Jamaal Franklin simply changes everything.
Franklin, the Aztecs guard and reigning Mountain West Player of the Year, sat out with a sprained ankle during the Falcons’ 58-56 upset last year at Clune Arena.
That victory was monumental for Air Force. It was just the program’s second win over a ranked opponent, it helped coach Dave Pilipovich shed his interim label and it provided confidence that has propelled the group to its best conference start since 2007.
Replicating that win Saturday at Clune Arena will be a tall task, considering Franklin wasn’t around the first time (he played in last seasib's first meeting, scoring 14 points in a 57-44 victory). There just aren’t many players in the Mountain West that can compare to the 6-foot-5 junior who is averaging 17.4 points, 9.4 rebounds and 3.4 assists.
“Not like him,” Pilipovich said. “He can score, he was player of the year last year, grabs offensive rebounds, drives, scores 3, gets out transition; really intense player. I’d say he’s probably, in this league, he’s the guy.”
His skill set is unique to the league that has a few quality big men and a few solid guards, but few with the combined ability to slash and shoot. The best player to compare him with might be Air Force’s Michael Lyons. But while Lyons is largely quiet, Franklin is an emotional firecracker who won’t shy from showboating. He made the rounds on every highlight program earlier this year with a dunk in transition where he passed to himself off the backboard.
“He’s an emotional player,” Pilipovich said. “He’s the guy who will start hollering at some people. He’s had some verbals with some players and coaches and officials during games.
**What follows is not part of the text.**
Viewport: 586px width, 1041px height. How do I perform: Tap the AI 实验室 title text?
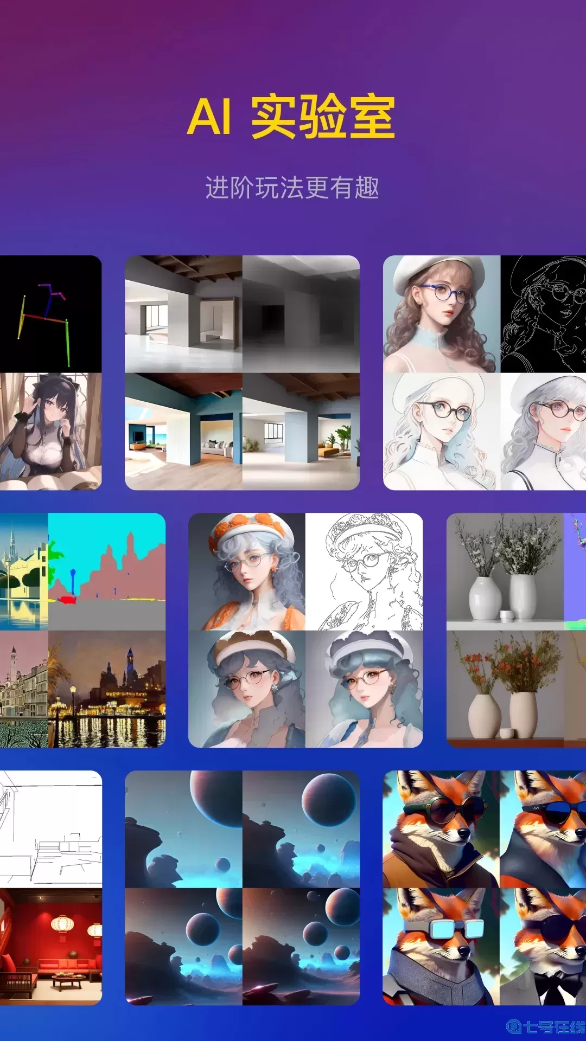coord(291,117)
He’s very intense.”
Air Force (13-6, 4-2 MW) doesn’t plan any drastic changes for its approach to Franklin, who is projected as a second-round pick in this year’s NBA draft.
With a short turnaround after playing Wednesday night (San Diego State will have had a week off before the game), Pilipovich kept his players off the court Thursday except for a little shooting and he’ll limit Friday’s practice to 90 minutes – not enough time to implement a new brand of defense.
Obviously San Diego State (16-4, 4-2) and Franklin can be stopped. In a 58-45 loss at Wyoming, the Aztecs’ only game at high altitude, coach Steve Fisher’s team scored just nine points in the first half and Franklin was held to 3-of-14 shooting.
Air Force’s plan will be to change defensive looks and, rather than worry about the points Franklin scores, focus instead on finding answers on the other end.
“We’ll mix up defenses at times to try to keep things at bay,” Pilipovich said. “We were able to score on them last year, driving the ball and getting some back cuts. Hopefully we’ll be able to do that again.”